◆ **Source text**:
__________

A number that rises can make your stomach tighten. So let’s slow down. This study counted confirmed diagnoses in one place. It did not find a cause, and it cannot predict any child’s life.
- The study looked at one place: Haute-Garonne.
- It counted diagnoses already confirmed by age 8.
- It cannot tell us why the number rose.
Questions you can take with you
You do not need to become an expert. These questions can help you talk with a professional or support provider.
- Does this number describe my area, or only the place studied?
- Are we talking about diagnosed children, or every autistic child?
- What support is available while a family waits for answers?
Want the study details?Sample, method and evidence type
- Place
- Haute-Garonne
- Age counted
- By age 8
- Period
- 2003–2024
Read on for what was studied, what was found and what remains uncertain.
First, take a breath
A rising number can sound frightening. It can make a parent wonder whether something sudden has happened. That is not what this study shows.
The researchers counted children in one French area whose autism diagnosis had already been confirmed and recorded by age 8. They did not discover a cause, and they did not count every autistic person in France.
What the researchers actually counted
The study used the Haute-Garonne child disability registry. It brings together several records and includes only diagnoses confirmed by a health professional. The team followed the number recorded at age 8 from 2003 to 2024.
Using the diagnostic categories available across that long period, the figure rose from about 2 in every 1,000 eight-year-olds in 2003 to about 14 in every 1,000 in 2024. For autism alone, the 2024 figure was about 13 in every 1,000. These are recorded diagnoses, not a test of every child.
The children being noticed have changed too
The recent part of the study described 625 children born from 2014 to 2016. Nearly seven in ten did not have an intellectual disability. That does not mean they had no support needs. It means more children whose autism may once have been missed are now appearing in the records.

__________

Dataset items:
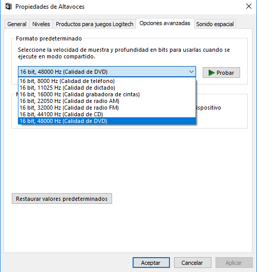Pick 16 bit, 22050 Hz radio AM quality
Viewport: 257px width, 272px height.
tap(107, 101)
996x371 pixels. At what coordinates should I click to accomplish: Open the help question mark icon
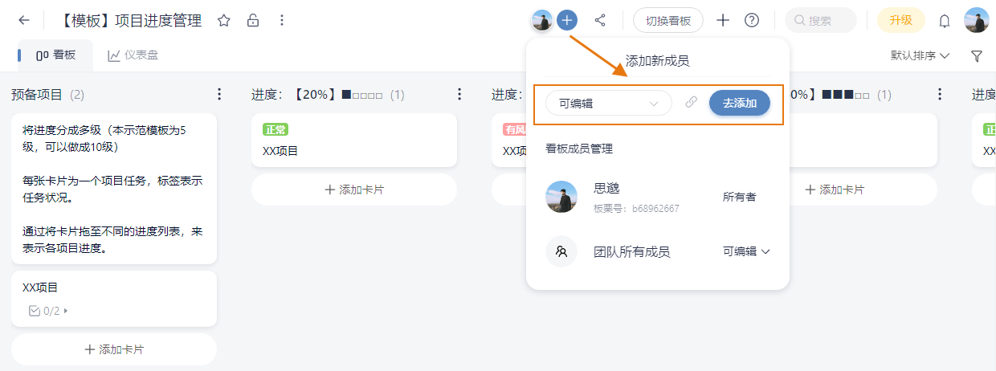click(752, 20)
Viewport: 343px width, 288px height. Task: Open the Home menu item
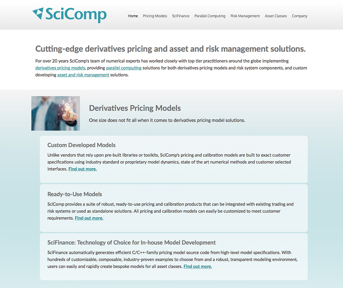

__________

◆ **Exercises to complete**:
a - Name every question that the text on autism diagnoses in Haute-Garonne suggests taking to a professional or support provider.
b - Continue the text on autism diagnoses in Haute-Garonne, picking up after its final sentence.
These dataset items have nothing to do with what follows.

◆ **Solved problems**:
a -
- Does this number describe my area, or only the place studied?
- Are we talking about diagnosed children, or every autistic child?
- What support is available while a family waits for answers?

b -
The middle age at diagnosis was 4. But about one child in five was diagnosed at 7 or 8. Even inside this registry, some families waited much longer than others for an explanation.
Why did the number rise? We do not know
More awareness, changing diagnostic language, different professional practices and better access to support may all affect the count. This study cannot cleanly separate those changes from a possible change in the underlying number of autistic people.
The honest answer is simple: more diagnoses were recorded. The study cannot tell us why. Its value is helping services prepare for more families — not predicting what one child will need or become.
Limitations to keep in view
- The registry covers Haute-Garonne, not all of France.
- It misses people diagnosed after age 8 and children not yet identified.
- Diagnostic language and practices changed over 21 years, so the study cannot explain the rise with one cause.
Epidemiology of Autism Spectrum Disorders in French Children Aged 8
Delobel-Ayoub M, Abid A, Klapouszczak D, et al.
Journal of Autism and Developmental Disorders · 2026
This article provides general information and does not replace individualized medical, psychological or educational advice.